* WHAT IS NEEDED
The exercise calls for exact output of the lines between the one that contains "Click the box" and the end of the data, with both ends kept and pictures left out.

════════════════════

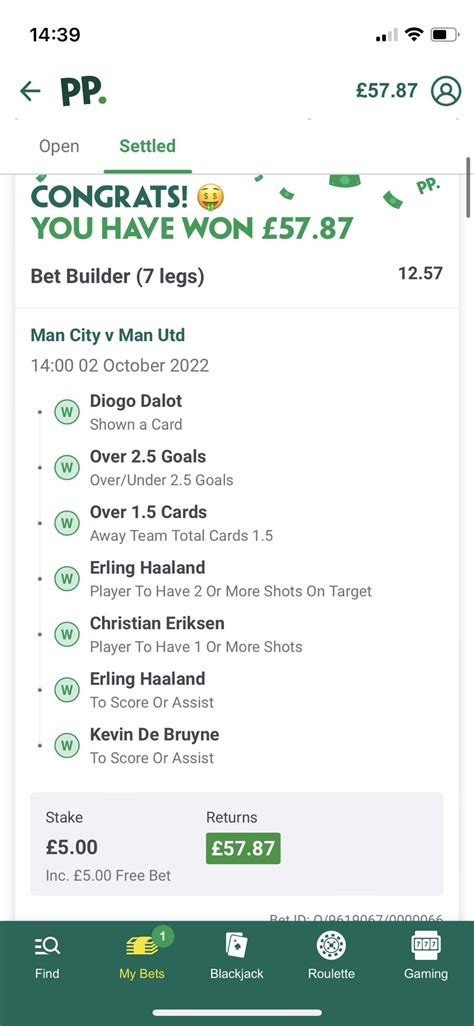The width and height of the screenshot is (474, 1026).
Task: Switch to the Open tab
Action: coord(59,146)
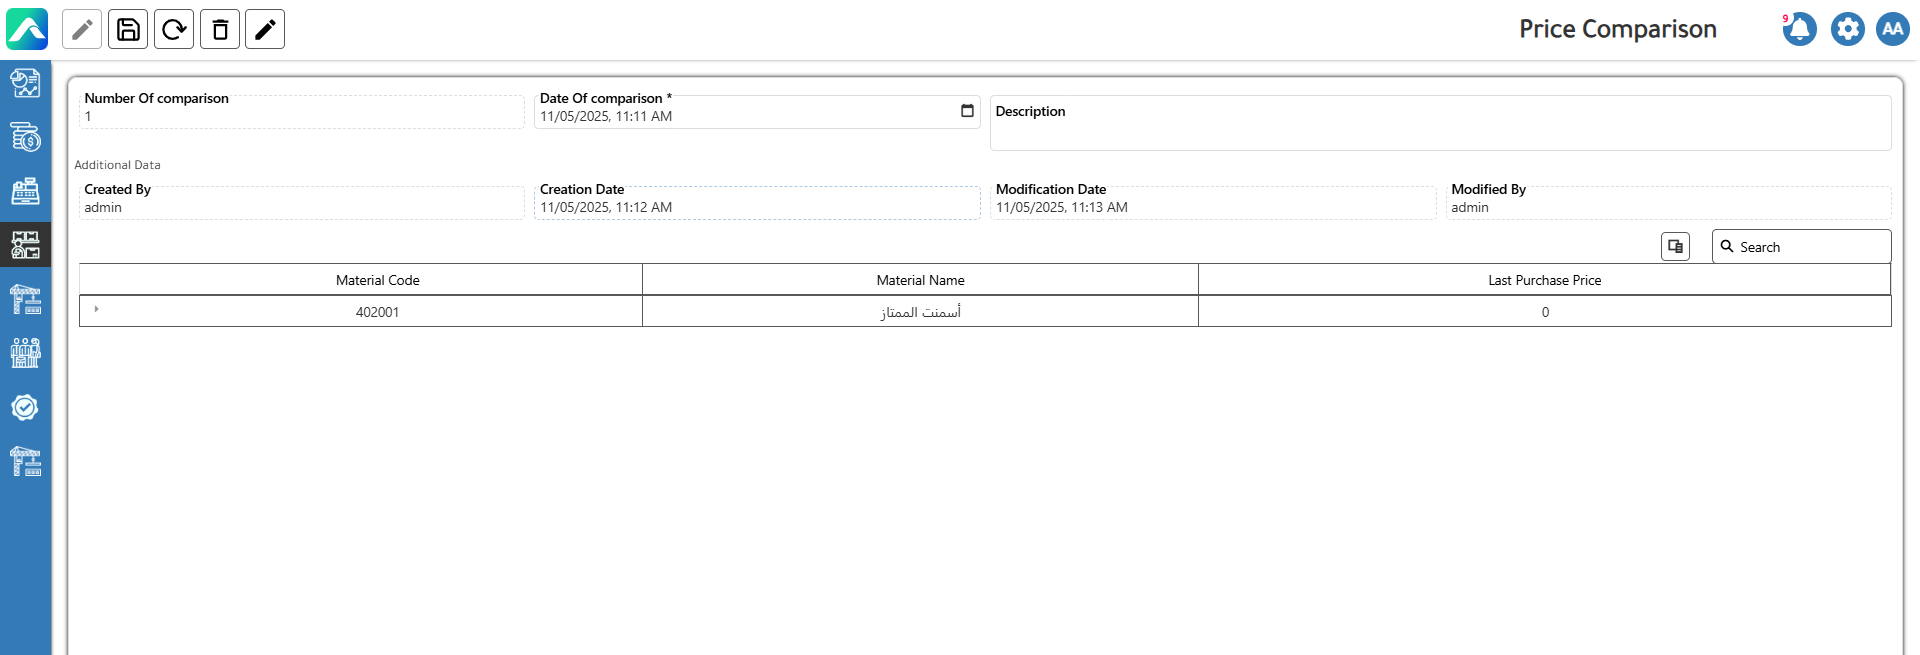Open the chart reports sidebar module
The width and height of the screenshot is (1920, 655).
pos(25,83)
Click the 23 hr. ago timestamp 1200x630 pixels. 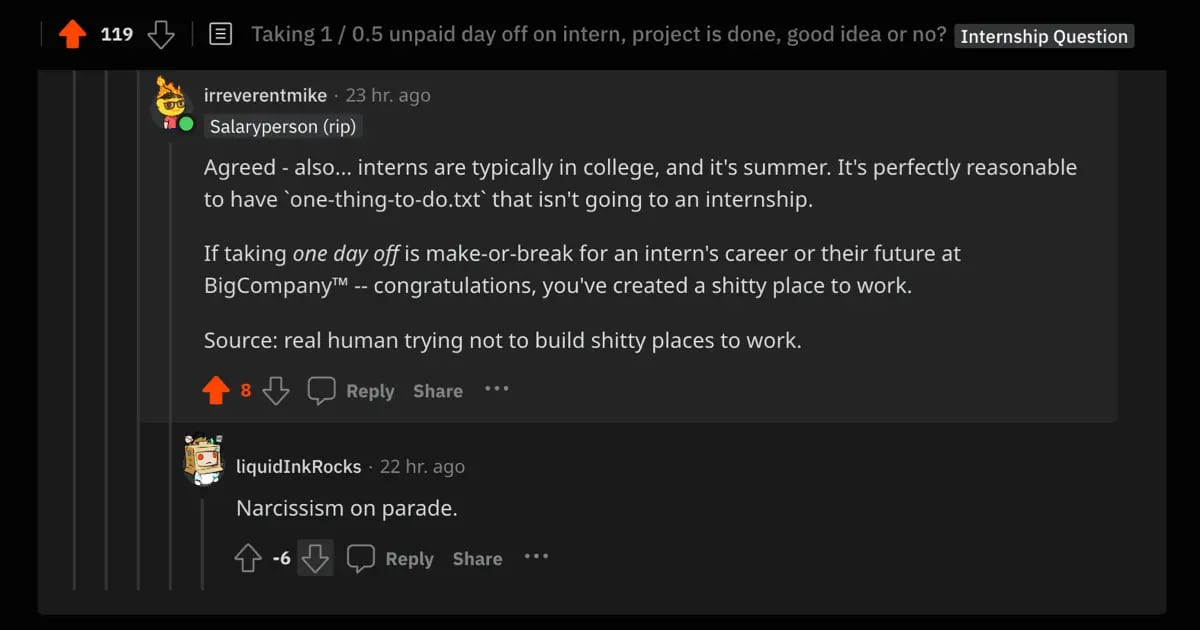[388, 95]
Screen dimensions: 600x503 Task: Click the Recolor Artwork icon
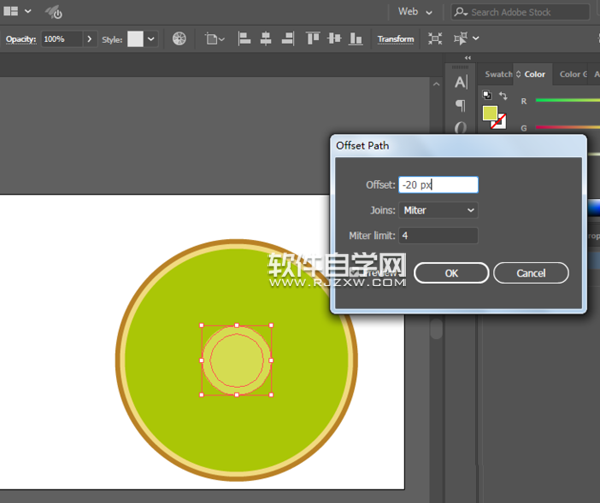pyautogui.click(x=179, y=39)
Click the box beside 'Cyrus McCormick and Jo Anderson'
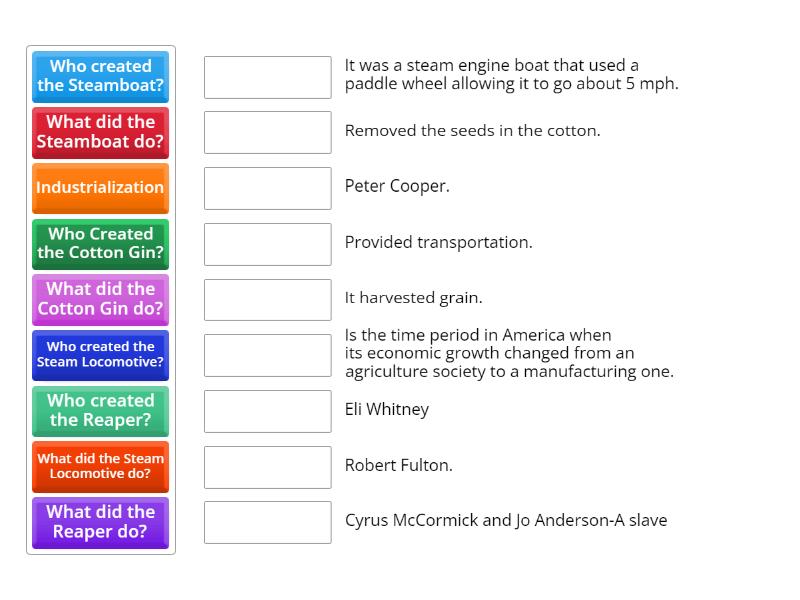The height and width of the screenshot is (600, 800). pyautogui.click(x=267, y=522)
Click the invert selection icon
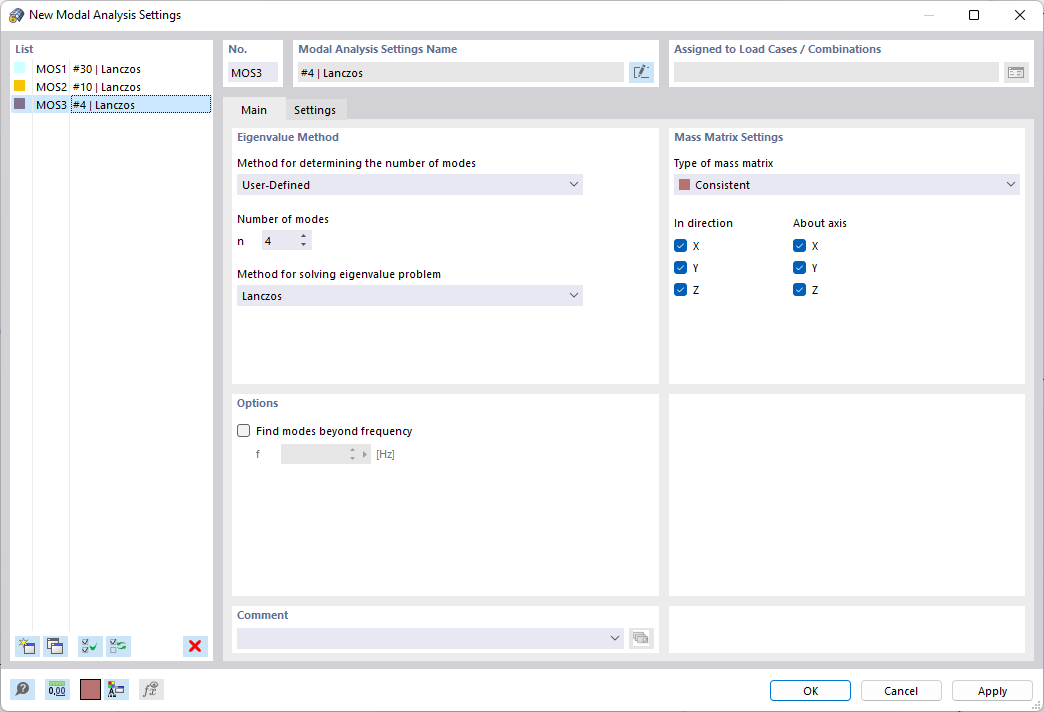Image resolution: width=1044 pixels, height=712 pixels. tap(119, 646)
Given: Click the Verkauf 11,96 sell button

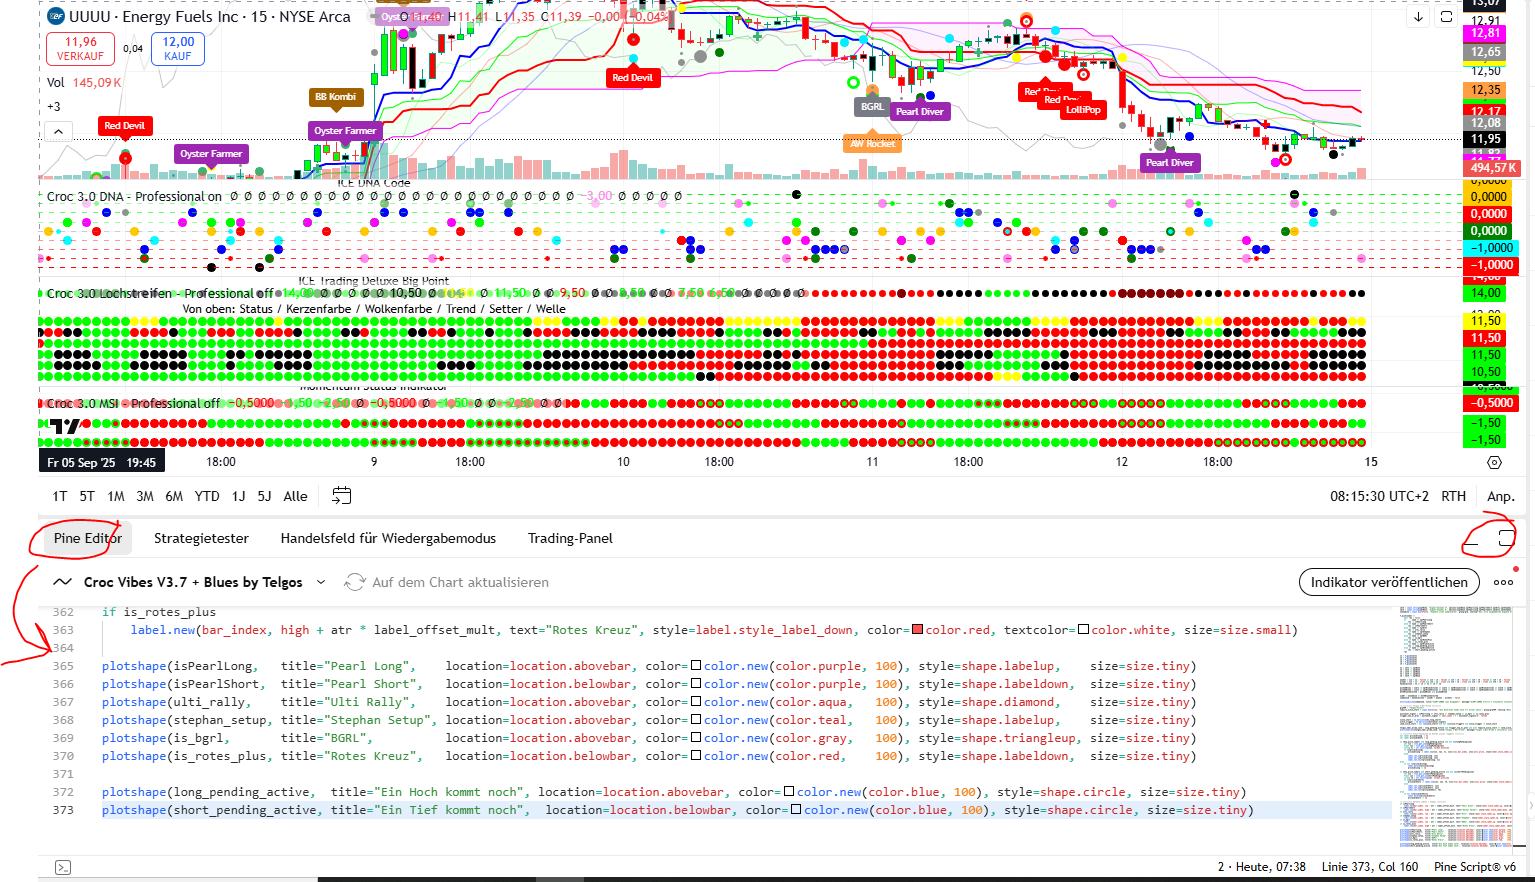Looking at the screenshot, I should tap(81, 48).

════════════════════

* EXERCISE RESULT
Click the box beside 'Cyrus McCormick and Jo Anderson'
The height and width of the screenshot is (600, 800). pyautogui.click(x=267, y=522)
Click the invert selection icon
Image resolution: width=1044 pixels, height=712 pixels. tap(119, 646)
Given: Click the Verkauf 11,96 sell button

Looking at the screenshot, I should tap(81, 48).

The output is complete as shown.